**BRIEF:** How many lines in the records below contain the word "pyautogui"? Answer with the number and nothing else.

**INPUT DATA:**
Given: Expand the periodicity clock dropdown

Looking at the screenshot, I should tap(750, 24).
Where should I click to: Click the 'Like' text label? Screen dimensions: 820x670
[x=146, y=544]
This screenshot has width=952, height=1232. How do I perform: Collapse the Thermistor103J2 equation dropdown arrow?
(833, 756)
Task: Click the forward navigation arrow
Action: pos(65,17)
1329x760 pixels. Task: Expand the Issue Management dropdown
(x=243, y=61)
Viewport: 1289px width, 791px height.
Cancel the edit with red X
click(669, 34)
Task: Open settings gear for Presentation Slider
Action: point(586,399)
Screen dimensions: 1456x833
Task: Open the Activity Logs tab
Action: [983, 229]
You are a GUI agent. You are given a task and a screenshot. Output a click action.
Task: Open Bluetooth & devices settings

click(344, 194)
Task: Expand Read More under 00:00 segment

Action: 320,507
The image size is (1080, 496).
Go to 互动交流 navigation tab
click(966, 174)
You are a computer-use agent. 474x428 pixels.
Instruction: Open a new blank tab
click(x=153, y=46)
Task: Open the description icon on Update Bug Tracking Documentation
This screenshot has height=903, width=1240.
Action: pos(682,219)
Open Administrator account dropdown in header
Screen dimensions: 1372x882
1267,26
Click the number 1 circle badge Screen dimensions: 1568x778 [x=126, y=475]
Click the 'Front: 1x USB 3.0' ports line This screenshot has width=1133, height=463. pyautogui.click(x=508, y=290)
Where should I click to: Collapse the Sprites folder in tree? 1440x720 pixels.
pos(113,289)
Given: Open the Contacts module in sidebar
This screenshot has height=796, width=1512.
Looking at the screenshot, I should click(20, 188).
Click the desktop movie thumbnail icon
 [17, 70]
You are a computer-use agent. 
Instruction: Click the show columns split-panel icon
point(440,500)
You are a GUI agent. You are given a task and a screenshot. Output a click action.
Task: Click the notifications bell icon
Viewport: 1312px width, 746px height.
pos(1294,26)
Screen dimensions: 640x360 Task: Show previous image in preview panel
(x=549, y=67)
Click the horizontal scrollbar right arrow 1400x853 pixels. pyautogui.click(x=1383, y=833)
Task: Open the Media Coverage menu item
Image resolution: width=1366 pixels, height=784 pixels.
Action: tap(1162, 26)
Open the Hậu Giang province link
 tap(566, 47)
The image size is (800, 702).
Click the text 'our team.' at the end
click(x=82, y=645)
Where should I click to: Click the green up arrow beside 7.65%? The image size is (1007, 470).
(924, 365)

**RESPONSE AREA:** 2